Abstract:
In this paper, I attempt to contextualise the question regarding
the public role of the academic as intellectual in terms of the
present, global, neo-liberal "govern-mentality". With the aid of
thinkers such as Bourdieu, Foucault, Sennett Arendt, but also
social geographer, David Harvey it becomes clear that neoliberalism
radically attenuates the individual's capacity to enter
the public sphere. This incapacitation leads to the inevitable
depoliticisation of intellectual labour through the increasing
individualisation of the sell on the one hand, and the rampant
privatisation of the public, on the other hand. This is explained
by laying bare the corrosive impact and pervasive nature of neoliberalism.
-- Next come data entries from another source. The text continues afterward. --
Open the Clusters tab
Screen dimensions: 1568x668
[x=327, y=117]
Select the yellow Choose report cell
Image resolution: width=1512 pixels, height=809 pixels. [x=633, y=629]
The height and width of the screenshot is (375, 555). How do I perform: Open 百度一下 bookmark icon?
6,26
Foucault and Bourdieu nevertheless believe in the
possibility of resistance, which they locate in the individual and
in his/her capacity as politicised intellectual. However the
repoliticisation of intellectuals and their role in the political
sphere presupposes a more fundamental recovery of the public
sphere. The tactical question regarding the possibilities of and
means to resistance is therefore rooted in the ontological
question regarding the freedom of the self that comes into being
in the social space between the self and the other. In the final
analysis, the thought of Levinas is used to argue that fidelity to
the self is not realised through the pursuit of limitless freedom
(although our freedom is undeniably at stoke), but in the social
dimension which enables the self - via the other - to re-enter
the public and eventually the political sphere.